Kompany, like Hughes, speaks of the "young team" City are assembling, one he says, in which "there is not much double thinking, everybody is quite straight; there's no politics." It's single rooms on Uefa Cup trips, no cliques borne out of players rooming, and the young British players like to join in when Robinho starts his fabled dressing-room football tricks. The £32m man has "a very big heart and that makes things easier," Kompany says. "He stands out that much – not only because of his qualities but because he is able to make himself accepted."

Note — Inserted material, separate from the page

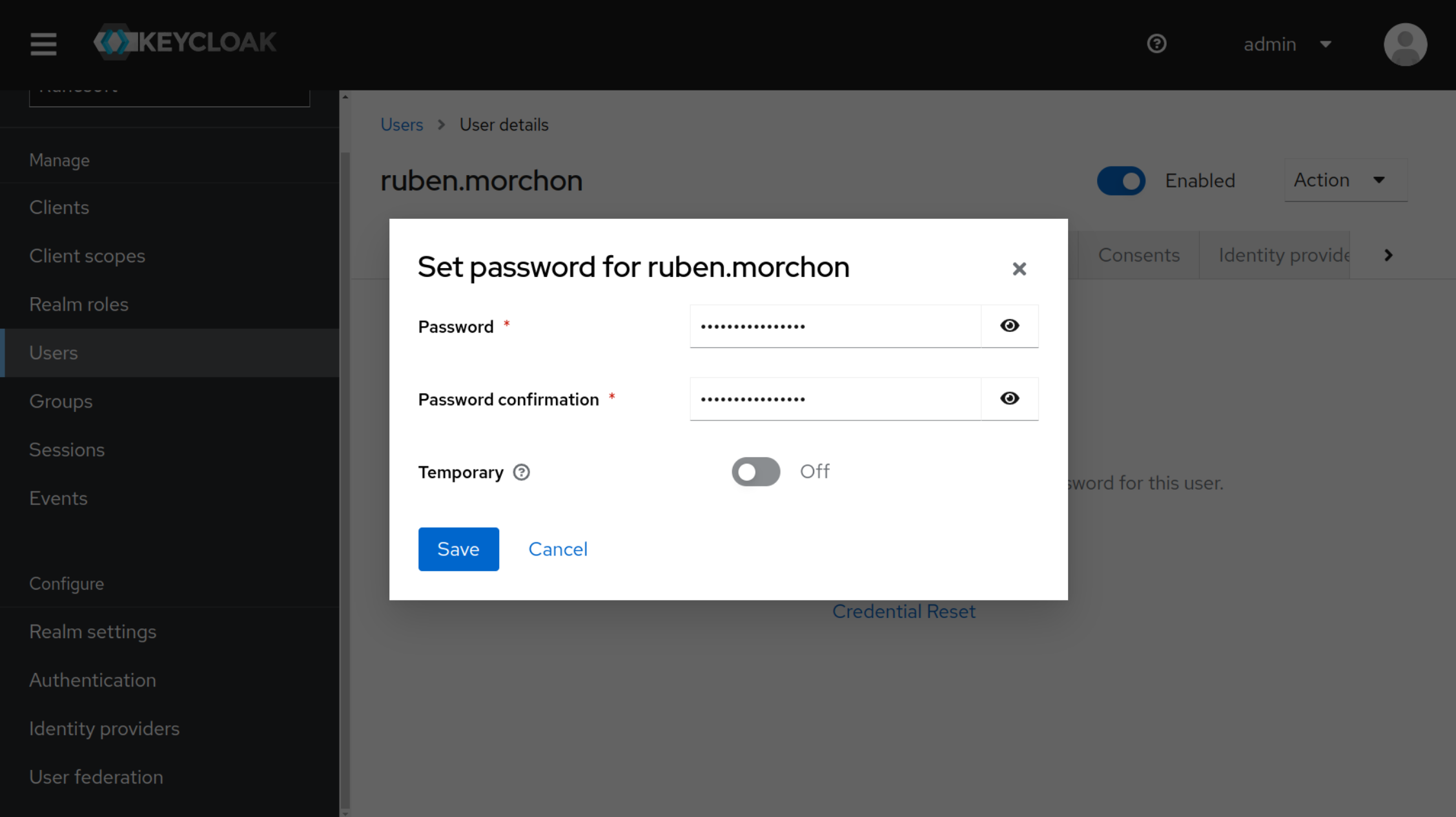
Task: Toggle the Temporary password switch
Action: click(x=755, y=471)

City's struggles are a reflection of the fact there is much more work to be done. "Perhaps we don't yet have the level of concentration that the big teams have because we have many young players," their Belgian believes. But for this moment, with dusk setting on City's training ground and everyone else gone, it's the finer points of British regionality that Kompany is more interested in. "Yes," he reflects again. "I realise even more, now, that I'm a big fan of the English mentality. I've never been to London but the way people live here up – I can say 'Up North', yes? – has been a big surprise. A very positive surprise."
My Other Life
It's politics for me. That's why I stayed up late to see if Barack Obama had made it to the White House last month.
Of course, there wasn't a real moment for quite a long time where they could say: 'Obama's won'. He'd won a couple of states that looked as if they were going to be decisive and that's when I went off to bed, because it was looking good for him. The next morning I had so many messages from my friends saying: 'It's Obama', 'He's done it.' Never mind how good the Americans felt about it. I can't tell you how happy I was. It actually surprised me how close it was. I'd been following it almost from the beginning and John McCain should have been 30 points behind, in my opinion.

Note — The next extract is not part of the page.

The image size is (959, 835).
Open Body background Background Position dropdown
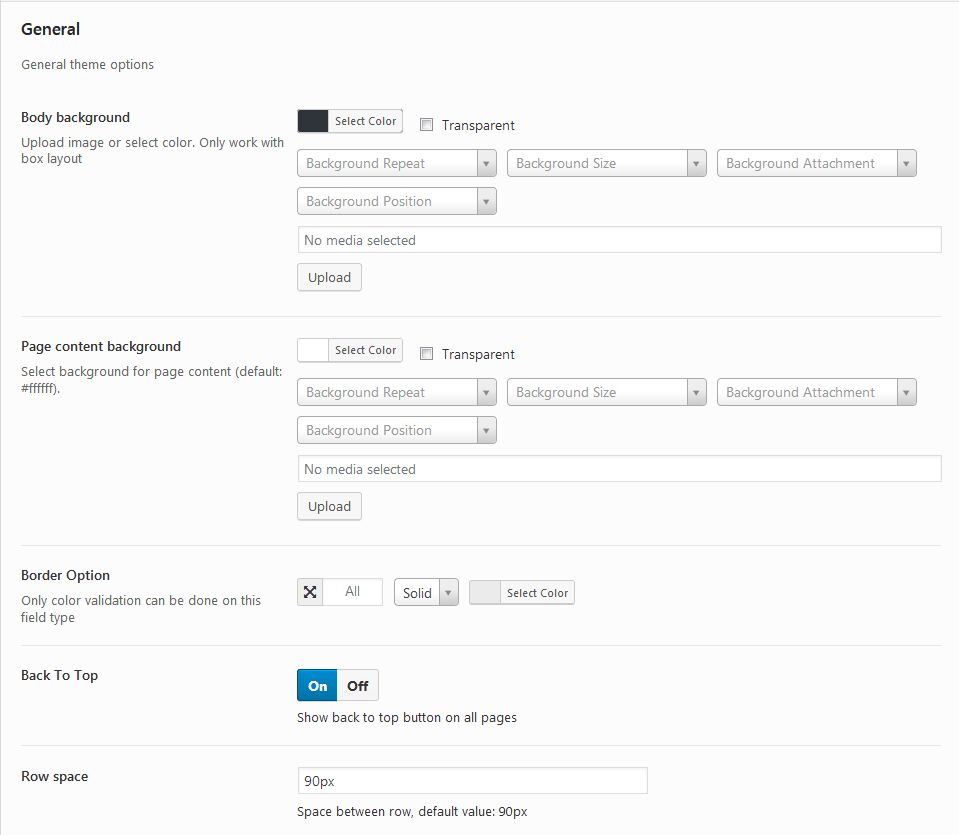coord(397,201)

People can say the media was at Obama's side all they want because if that was the case then it was logical. That result gives Americans a big chance to be positive to other foreign countries again. It's also good for the environment – Obama thinks green – and it makes a statement about what immigrant families, like my own, really actually mean when you are in America. After all, all Americans are immigrants anyway, aren't they?
People the world over like Obama – and they haven't liked an American president for so long. That means a lot for world diplomacy. Other countries will be more open to him and he can't mess that chance up. Nobody has been in a better position in America to re-straighten the friendship between them and their allies and even open the discussion with their enemies. People suddenly want to hear what America have to say.

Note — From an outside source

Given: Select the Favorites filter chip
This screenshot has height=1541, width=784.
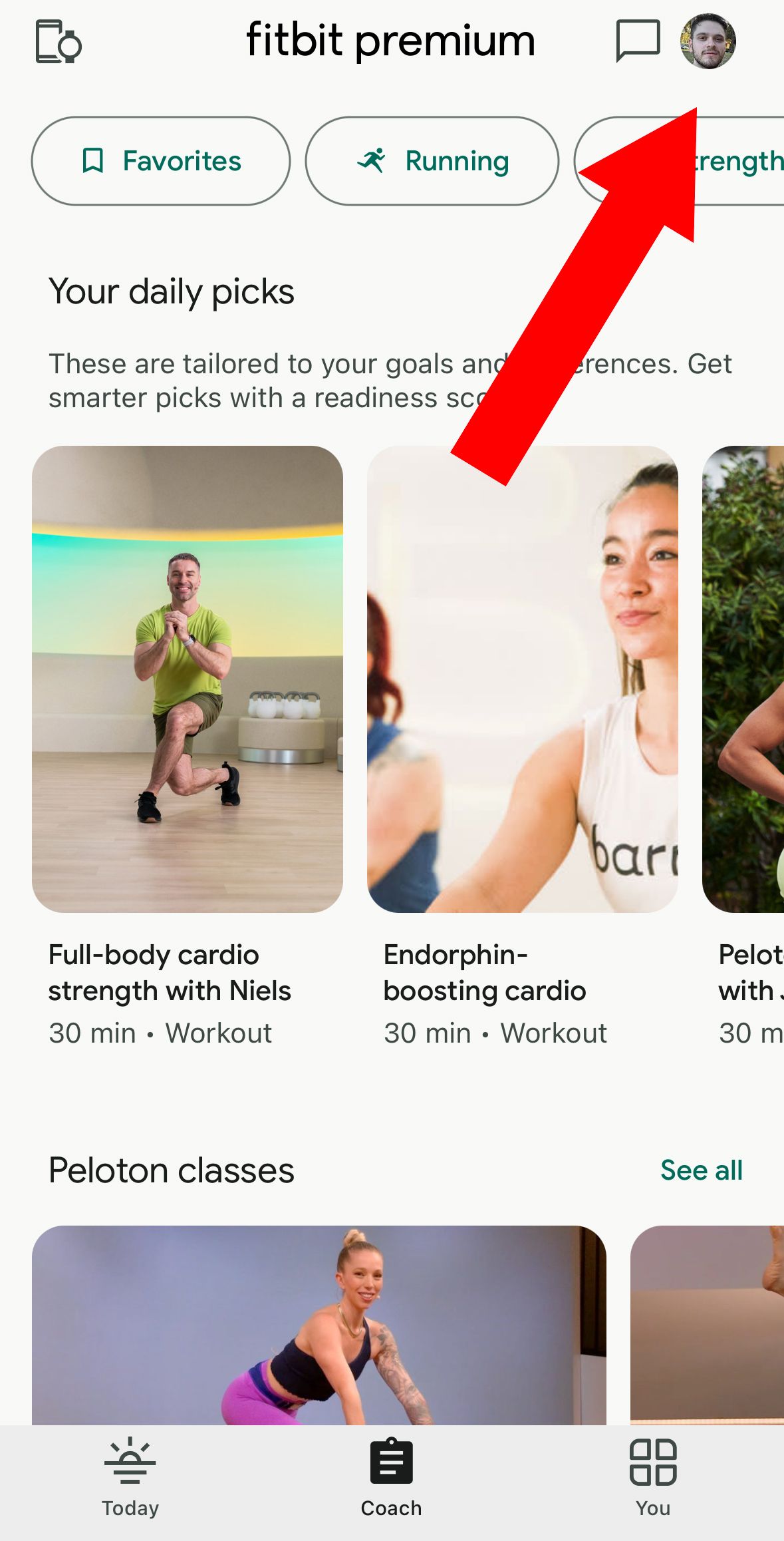Looking at the screenshot, I should pyautogui.click(x=161, y=161).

I know there are plenty of British politics programmes around but I've actually steered clear of them so far because it's quite a good feeling not to know anything about British politics. I live in a country, Belgium, where I know everything about the political situation. But our situation in Belgium is one of the most complicated in Europe and it just gives me a headache! American and French politics? Yes, I do follow them, but that's more than enough for me. That's why Newsnight isn't for me but I do like to watch Family Guy, the comedy on BBC3. I've found it at 10.30pm, at the end of the evening, and it's always ideal before you go to sleep.